▶ _What is required_: Please repeat the lines below, exactly and only, from the one that holds "Task: Click the Даю согласие на label text" through the one that holds "Click Edit on card J in Example Row 2".

▶ _Available data_:
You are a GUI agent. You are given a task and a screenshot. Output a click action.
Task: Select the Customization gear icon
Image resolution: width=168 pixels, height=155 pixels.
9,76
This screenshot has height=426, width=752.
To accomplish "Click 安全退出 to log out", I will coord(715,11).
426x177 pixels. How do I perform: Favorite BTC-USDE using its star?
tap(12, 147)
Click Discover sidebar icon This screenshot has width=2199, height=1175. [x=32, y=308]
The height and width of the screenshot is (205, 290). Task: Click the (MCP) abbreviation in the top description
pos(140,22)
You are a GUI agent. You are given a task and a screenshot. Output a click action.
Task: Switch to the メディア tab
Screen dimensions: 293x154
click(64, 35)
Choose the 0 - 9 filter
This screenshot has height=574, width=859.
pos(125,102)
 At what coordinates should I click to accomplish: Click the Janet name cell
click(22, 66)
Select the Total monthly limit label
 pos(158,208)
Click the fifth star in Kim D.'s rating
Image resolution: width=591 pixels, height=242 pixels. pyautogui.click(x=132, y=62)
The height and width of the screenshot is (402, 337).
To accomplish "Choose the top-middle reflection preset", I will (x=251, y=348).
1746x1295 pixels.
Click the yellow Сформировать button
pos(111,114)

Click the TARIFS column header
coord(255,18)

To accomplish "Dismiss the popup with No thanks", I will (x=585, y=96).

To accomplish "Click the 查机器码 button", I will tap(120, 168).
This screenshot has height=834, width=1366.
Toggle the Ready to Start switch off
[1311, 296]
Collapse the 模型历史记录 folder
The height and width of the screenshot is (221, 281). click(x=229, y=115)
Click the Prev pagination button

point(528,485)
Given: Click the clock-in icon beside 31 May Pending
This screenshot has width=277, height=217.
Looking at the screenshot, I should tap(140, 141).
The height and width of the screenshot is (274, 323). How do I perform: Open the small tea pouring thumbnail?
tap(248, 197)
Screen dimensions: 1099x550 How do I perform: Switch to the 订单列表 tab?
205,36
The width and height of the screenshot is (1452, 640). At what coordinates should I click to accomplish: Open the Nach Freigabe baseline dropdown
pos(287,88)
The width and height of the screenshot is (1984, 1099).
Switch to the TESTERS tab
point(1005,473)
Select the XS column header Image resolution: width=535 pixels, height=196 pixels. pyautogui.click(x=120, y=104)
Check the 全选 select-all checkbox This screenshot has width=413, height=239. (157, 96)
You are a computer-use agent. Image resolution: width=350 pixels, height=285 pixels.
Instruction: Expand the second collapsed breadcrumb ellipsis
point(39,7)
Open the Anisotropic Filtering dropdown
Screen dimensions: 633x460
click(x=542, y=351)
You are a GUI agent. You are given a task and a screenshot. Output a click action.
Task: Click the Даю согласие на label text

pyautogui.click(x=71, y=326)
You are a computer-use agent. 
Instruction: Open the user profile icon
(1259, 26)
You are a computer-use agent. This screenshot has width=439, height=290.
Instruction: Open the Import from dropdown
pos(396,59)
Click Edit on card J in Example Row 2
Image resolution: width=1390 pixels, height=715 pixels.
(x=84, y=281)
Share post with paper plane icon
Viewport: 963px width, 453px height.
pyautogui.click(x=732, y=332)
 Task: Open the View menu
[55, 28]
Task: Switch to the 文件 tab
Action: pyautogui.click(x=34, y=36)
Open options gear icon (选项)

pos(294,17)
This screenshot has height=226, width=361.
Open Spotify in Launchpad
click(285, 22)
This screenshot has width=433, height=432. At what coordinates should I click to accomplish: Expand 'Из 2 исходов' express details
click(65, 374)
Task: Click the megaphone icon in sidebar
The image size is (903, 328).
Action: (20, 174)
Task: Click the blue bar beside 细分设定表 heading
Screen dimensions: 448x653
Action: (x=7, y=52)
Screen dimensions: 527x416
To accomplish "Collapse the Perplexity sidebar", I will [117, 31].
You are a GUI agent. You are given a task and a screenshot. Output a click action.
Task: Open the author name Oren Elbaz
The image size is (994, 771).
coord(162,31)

▶ _Response below_:
Task: Click the Даю согласие на label text

pyautogui.click(x=71, y=326)
You are a computer-use agent. 
Instruction: Open the user profile icon
(1259, 26)
You are a computer-use agent. This screenshot has width=439, height=290.
Instruction: Open the Import from dropdown
pos(396,59)
Click Edit on card J in Example Row 2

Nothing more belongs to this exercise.